## What is needed
Search term "checkbox": copy each line of the records that contains it.

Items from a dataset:
-- Opening Marker --
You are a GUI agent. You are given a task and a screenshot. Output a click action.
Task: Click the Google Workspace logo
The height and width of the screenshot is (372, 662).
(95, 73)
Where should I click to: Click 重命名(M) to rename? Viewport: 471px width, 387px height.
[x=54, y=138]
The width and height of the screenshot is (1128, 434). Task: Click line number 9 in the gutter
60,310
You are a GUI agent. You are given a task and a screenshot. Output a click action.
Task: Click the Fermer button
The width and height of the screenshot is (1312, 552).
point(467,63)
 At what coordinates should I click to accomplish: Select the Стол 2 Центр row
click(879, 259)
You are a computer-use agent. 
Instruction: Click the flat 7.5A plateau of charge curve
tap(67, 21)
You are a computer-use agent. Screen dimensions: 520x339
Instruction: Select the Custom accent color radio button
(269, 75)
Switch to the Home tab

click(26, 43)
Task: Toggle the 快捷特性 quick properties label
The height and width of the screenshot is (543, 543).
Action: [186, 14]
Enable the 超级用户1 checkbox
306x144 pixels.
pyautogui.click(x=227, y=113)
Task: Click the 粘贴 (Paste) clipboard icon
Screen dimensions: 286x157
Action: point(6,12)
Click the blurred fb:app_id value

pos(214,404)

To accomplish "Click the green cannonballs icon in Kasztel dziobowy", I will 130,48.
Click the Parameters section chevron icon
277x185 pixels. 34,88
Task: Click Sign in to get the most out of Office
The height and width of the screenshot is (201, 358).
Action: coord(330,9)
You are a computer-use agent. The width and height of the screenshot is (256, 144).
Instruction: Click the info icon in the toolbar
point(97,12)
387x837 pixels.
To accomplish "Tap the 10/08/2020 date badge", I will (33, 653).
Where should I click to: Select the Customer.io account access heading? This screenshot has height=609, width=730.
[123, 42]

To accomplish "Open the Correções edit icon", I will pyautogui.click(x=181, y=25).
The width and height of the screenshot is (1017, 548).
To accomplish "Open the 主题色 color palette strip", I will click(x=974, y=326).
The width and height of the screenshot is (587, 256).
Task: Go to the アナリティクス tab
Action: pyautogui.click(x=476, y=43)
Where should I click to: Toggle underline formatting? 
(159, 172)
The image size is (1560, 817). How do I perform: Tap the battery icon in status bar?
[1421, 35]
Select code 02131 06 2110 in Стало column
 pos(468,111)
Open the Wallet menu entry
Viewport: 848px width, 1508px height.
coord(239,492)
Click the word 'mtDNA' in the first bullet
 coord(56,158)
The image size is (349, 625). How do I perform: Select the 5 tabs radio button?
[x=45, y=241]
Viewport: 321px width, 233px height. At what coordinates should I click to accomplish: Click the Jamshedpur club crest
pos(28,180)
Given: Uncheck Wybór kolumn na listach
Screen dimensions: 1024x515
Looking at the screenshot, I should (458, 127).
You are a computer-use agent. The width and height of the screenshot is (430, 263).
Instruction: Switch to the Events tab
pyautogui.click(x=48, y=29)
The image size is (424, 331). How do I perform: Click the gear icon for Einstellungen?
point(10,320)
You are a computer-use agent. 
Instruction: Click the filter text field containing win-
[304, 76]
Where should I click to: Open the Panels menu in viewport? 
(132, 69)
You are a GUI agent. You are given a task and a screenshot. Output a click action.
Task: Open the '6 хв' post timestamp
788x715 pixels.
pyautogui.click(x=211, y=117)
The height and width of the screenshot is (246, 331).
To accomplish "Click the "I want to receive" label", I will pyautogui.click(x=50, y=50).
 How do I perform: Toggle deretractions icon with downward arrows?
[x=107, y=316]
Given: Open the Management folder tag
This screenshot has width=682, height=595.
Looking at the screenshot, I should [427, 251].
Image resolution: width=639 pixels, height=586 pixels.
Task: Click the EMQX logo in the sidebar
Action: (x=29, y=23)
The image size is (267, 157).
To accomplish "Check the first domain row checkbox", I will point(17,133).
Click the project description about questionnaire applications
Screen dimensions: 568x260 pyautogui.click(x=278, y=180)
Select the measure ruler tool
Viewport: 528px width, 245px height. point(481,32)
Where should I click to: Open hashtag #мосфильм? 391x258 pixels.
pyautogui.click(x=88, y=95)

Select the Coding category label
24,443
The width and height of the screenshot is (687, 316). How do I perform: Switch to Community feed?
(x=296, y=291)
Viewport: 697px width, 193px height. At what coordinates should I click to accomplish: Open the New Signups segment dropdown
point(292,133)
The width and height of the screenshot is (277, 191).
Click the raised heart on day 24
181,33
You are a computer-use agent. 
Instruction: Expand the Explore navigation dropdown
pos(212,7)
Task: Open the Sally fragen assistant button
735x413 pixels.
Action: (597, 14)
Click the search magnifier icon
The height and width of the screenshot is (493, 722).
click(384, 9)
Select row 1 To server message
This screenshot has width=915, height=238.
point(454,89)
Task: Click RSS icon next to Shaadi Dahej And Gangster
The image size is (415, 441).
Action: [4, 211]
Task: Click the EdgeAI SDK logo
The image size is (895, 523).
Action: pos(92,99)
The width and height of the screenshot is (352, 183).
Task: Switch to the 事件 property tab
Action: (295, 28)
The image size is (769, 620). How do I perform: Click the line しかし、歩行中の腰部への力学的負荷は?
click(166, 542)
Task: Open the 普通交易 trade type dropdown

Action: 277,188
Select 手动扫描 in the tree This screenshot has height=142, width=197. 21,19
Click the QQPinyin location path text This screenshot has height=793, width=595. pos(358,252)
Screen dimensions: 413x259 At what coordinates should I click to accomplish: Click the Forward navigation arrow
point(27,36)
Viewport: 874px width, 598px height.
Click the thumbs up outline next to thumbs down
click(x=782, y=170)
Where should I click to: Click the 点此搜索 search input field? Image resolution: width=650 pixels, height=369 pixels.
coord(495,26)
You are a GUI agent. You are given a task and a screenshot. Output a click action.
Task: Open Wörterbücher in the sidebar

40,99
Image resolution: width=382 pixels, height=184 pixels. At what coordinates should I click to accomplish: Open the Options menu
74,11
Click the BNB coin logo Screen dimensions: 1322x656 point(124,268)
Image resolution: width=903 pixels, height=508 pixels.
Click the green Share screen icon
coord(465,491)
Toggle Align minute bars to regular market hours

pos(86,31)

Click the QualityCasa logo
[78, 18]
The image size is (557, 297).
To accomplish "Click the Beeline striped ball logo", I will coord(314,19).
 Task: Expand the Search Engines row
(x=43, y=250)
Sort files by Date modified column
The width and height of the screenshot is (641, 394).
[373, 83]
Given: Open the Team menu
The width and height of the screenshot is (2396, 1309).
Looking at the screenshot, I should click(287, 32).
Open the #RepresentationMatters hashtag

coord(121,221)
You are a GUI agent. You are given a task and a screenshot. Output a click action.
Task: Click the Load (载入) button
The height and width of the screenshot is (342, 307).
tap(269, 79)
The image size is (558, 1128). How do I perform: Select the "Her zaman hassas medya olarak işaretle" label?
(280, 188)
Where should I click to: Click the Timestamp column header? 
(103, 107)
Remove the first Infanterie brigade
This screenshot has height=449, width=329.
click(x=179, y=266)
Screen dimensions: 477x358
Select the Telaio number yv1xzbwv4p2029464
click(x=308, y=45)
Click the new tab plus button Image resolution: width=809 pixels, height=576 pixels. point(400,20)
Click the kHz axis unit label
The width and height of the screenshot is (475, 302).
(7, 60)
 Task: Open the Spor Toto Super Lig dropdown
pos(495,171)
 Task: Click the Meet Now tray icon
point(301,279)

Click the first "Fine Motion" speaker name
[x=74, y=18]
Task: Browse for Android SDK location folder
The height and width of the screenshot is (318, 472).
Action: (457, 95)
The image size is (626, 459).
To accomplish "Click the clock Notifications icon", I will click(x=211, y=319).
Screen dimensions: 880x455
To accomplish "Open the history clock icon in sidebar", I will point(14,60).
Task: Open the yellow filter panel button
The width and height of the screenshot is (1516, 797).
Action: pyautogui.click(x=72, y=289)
-- Closing Marker --
## Response to the task
Enable the 超级用户1 checkbox
To accomplish "Check the first domain row checkbox", I will point(17,133).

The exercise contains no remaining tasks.